Quote the audit logging text word for word, beginning at the words "Field Description" and stopping after the words "target, detail, result)".

── READING TEXT ──

Category Actions Logged
INFRA kill_query, delete_index, update_thresholds
AUTH login, login_oidc, logout, login_failed
USER_MGMT create_user, update_roles, delete_user
CONFIG update_oidc, delete_oidc, test_oidc

What Gets Logged

Every admin action across the system, not just infrastructure pages:

  • Infrastructure: kill query, delete OpenSearch index, save thresholds
  • OIDC: save config, delete config, test connection
  • User management: update roles, delete user
  • Authentication: login (success and failure), OIDC login, logout

Audit Record Fields

Field Description
timestamp When the action occurred (server time, UTC)
username Authenticated user who performed the action
action Machine-readable action name (e.g., kill_query, delete_index)
category Grouping: INFRA, AUTH, USER_MGMT, CONFIG
target What was acted on (e.g., PID, index name, user ID)
detail JSONB with action-specific context (e.g., query text for killed query, old/new roles for role change)
result SUCCESS or FAILURE
ip_address Client IP address from the request

Backend Implementation

  • AuditService — central service injected into all admin controllers
  • Single method: log(action, category, target, detail, result)
  • Extracts username and IP from SecurityContextHolder and HttpServletRequest
  • Writes to both the audit_log table AND SLF4J (belt and suspenders)
  • Async write option not used — audit must be synchronous for compliance guarantees

5. Backend API

All endpoints under /api/v1/admin/ — secured by existing Spring Security filter chain (ROLE_ADMIN required). Controllers additionally annotated with @PreAuthorize("hasRole('ADMIN')") for defense-in-depth.

Database Endpoints

Method Path Description
GET /admin/database/status Version, host, schema, connection state
GET /admin/database/pool Active, idle, pending, max wait (HikariCP)

───
── RECORDS ──

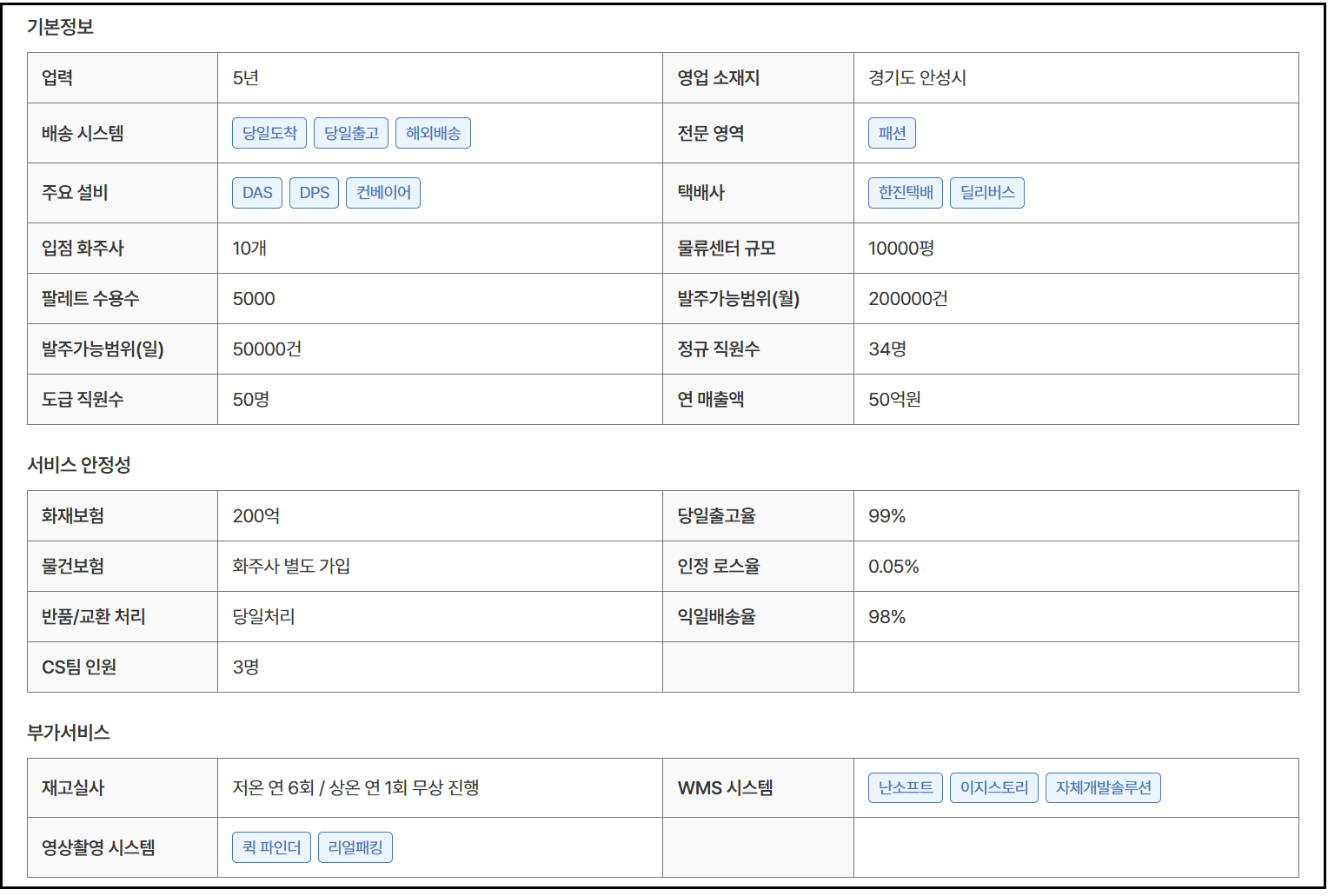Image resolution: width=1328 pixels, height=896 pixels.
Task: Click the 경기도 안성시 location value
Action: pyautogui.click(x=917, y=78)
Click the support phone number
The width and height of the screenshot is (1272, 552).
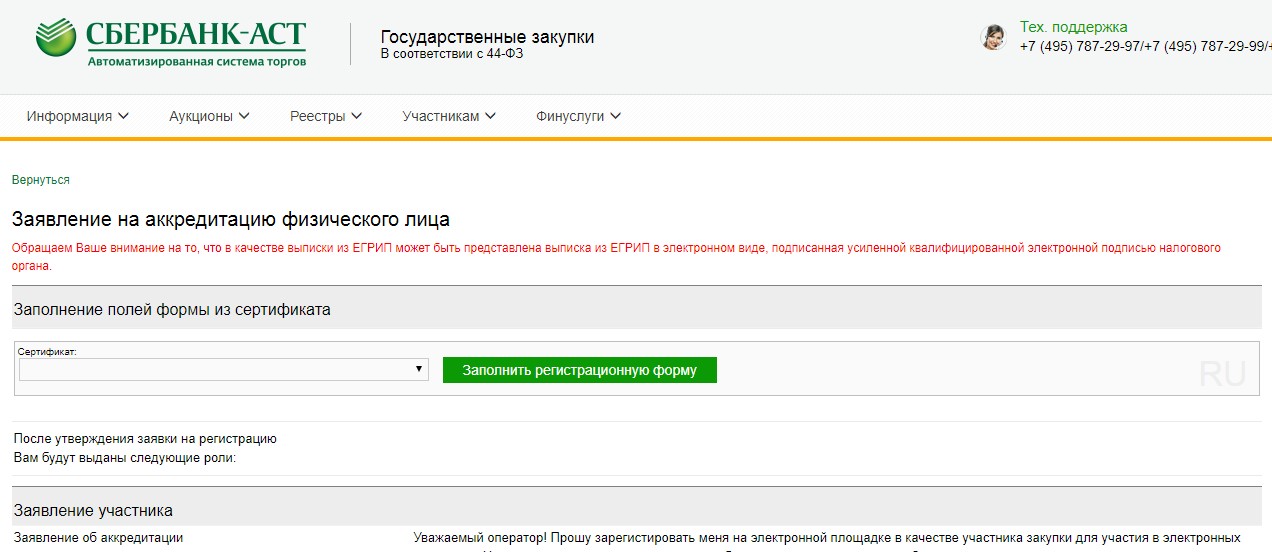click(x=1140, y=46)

───

**RESPONSE**.
Field Description
timestamp When the action occurred (server time, UTC)
username Authenticated user who performed the action
action Machine-readable action name (e.g., kill_query, delete_index)
category Grouping: INFRA, AUTH, USER_MGMT, CONFIG
target What was acted on (e.g., PID, index name, user ID)
detail JSONB with action-specific context (e.g., query text for killed query, old/new roles for role change)
result SUCCESS or FAILURE
ip_address Client IP address from the request

Backend Implementation

  • AuditService — central service injected into all admin controllers
  • Single method: log(action, category, target, detail, result)